The common denominator is a weaker US dollar. In conflict zones, whoever has the capability to do so will protect their wealth with gold. Meanwhile, the US is joining Europe, Canada, and other regions and turning on its money printers to save its sputtering economy and send more military aid to Israel and Ukraine despite high prices being far from under control. Lowering interest rates now will send inflation higher, causing gold and oil to both go up. Whether or not the ratio spikes, or the two commodities rise more or less in tandem, will depend in large part on what develops in the Middle East and how it affects oil supply and demand dynamics.

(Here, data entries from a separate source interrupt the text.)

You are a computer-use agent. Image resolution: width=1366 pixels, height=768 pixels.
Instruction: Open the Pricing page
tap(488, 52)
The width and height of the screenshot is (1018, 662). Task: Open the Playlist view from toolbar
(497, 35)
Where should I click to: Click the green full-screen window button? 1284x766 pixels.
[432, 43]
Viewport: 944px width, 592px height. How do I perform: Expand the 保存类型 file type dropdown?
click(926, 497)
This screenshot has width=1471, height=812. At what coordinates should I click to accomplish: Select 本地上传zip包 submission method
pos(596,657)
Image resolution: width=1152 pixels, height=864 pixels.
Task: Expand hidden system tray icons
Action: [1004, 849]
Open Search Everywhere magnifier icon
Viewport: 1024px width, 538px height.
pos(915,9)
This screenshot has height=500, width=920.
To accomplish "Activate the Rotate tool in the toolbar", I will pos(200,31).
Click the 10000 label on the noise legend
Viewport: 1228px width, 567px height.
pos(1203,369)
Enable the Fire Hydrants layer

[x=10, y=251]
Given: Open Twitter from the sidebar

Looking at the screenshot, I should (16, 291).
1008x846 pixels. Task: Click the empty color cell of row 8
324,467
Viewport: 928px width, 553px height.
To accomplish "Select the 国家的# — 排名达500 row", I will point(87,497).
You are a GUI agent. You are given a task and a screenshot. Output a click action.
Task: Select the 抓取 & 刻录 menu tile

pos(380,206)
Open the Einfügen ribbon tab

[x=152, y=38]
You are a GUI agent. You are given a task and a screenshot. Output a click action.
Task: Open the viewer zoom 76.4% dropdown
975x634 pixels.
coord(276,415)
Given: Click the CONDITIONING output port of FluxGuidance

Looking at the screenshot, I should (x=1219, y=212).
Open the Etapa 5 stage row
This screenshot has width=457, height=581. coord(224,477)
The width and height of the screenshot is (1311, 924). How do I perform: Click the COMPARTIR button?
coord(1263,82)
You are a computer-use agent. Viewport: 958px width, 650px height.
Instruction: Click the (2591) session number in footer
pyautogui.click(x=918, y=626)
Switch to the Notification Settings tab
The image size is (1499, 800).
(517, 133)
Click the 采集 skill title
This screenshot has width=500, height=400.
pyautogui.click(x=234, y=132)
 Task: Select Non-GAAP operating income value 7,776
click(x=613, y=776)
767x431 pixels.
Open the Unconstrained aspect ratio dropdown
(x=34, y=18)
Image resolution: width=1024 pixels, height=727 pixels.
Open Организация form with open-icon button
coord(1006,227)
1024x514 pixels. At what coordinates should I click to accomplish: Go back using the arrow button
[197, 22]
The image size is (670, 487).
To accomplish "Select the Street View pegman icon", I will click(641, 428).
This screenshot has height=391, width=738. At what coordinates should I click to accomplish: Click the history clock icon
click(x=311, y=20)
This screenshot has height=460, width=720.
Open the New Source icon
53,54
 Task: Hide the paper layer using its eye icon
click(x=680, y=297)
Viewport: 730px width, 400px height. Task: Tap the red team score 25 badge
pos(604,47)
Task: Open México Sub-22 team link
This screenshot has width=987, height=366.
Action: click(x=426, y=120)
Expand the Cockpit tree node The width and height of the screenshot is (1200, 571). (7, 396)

Currently, analysts at Morgan Stanley and Goldman Sachs are anticipating lower crude oil prices in response to OPEC+ planning to increase production, offsetting demand fears in the wake of Libya halting oil production entirely. With an economic slowdown in China, the largest importer from OPEC+ countries, lower demand is currently offsetting the effects of geopolitical tension. China is taking many steps to stimulate its economy, but its economic woes are far from over and the solutions merely kick the can down the road. Either way, demand is likely to stay relatively low.
As an economic crystal ball, the gold to oil ratio is far from perfect, with different factors affecting both. But there are plenty of commonalities as well. And when you can buy more oil for less gold, as has been happening as of late, it tells an undeniable tale that the dollar is even weaker than it appears when you look at the price of gold alone.